Terry Milholland is the Chief Technology Officer for the Internal Revenue Service. Before coming to the IRS, he had a long career as a technology leader in the private sector at companies such as Visa, EDS and Boeing. I asked Terry to discuss his experiences at IRS and emerging trends on the use of data in government.
Castro: While “Big Data” is new for some organizations, the IRS has been managing large amounts of data for years. But the technology keeps changing. What types of data analytic capabilities are available to you now that were not available a five or ten years ago?
Milholland: The biggest difference between today and five years ago is the expansion of capabilities to handle pools of data that are getting dramatically larger. Aggregation techniques have been developed, and new analysis methods are getting dramatically faster, while at the same time gotten easier to use. The technology like massive parallel processing today allows you to do trending over more dimensions and more years in a more timely manner than was previously possible. Because the technology can produce faster results, you get more effective use of your software algorithms for analytics. While the capabilities have grown, for the most part the lure of “what-if” analysis was unrealistic unless one was willing to execute the query and come back hours or even days later to see the results. The speed now makes what-if analysis more practical. Since the user interfaces for analytical software is now more browser based, web oriented, or drag and drop, the audience community for analytics has grown tremendously over the past five years. A larger audience to view the data and share results with each other via social network technology helps to crowd source results, that to some degree leverages the analytics. .

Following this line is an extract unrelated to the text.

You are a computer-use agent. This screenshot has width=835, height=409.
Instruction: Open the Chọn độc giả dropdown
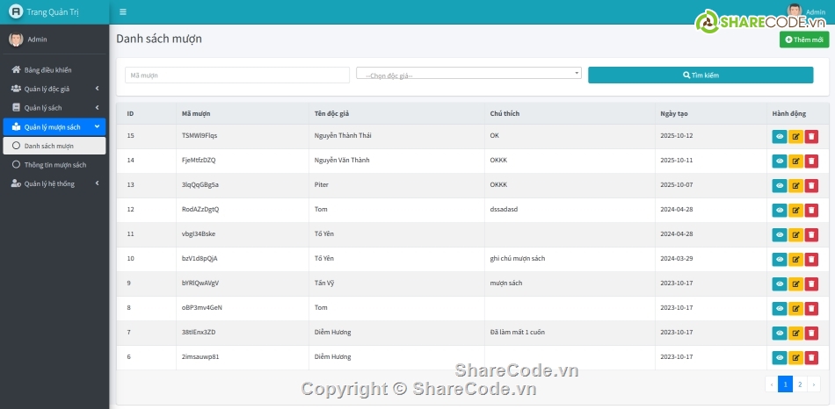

Castro: What kind of benefits should taxpayers expect from IT investments by the IRS?
Milholland: Taxpayers are already beginning to reap the benefits of our focus on IT investments. One major investment was the establishment of a foundation for a sole authority data base for all taxpayers, starting with a robust data model for every data element that the IRS needs for its mission. Together with changes on how we process, more taxpayers receive their refunds faster now that we process returns daily instead of weekly, and their accounts and payments are uploaded and updated much more timely. The aggregation of taxpayer information from multiple sources is shorter now. Our taxpayer assistors can view taxpayer account information within two days of posting, whereas in the past this might take three weeks. This helps to resolve issues, including types of refund fraud, more quickly. These are just a few examples of taxpayer benefits that have rolled out over the past year.
Castro: What opportunities do you see for more use of data analytics at IRS in the future?
Milholland: The reason to conduct analytics is to find nuggets of information that you can take action against. We don’t collect terabytes and petabytes of information to be locked up and only rarely accessed by the most sophisticated programs. In the past, the questions you could ask about the data were limited by the fields into which the data was entered in the first place. In contrast, there are new approaches that are more forgiving in how they combine different types of data. As a result, IRS analysts can ask questions that might not have even occurred to them when we were first setting up the database. We are just tapping into the opportunity to merge more of our structured data (think of the tax return you file every year) with our less structured data (think of call logs) to create a more complete picture of the trends we seek. As the cost of storing data continues to drop, the notion of how much data we should keep online is also changing. This coupled with the new approaches I just mentioned opens up creative ways of analyzing the data. I also think our analytics will move more into a rapid visual representation of information to learn and discover the data. We also have an opportunity to extend analytics to share results across internal stakeholders to take advantage of the wisdom of the crowds.
Castro: What kinds of challenges do you see on the horizon for more effective use of Big Data in federal agencies?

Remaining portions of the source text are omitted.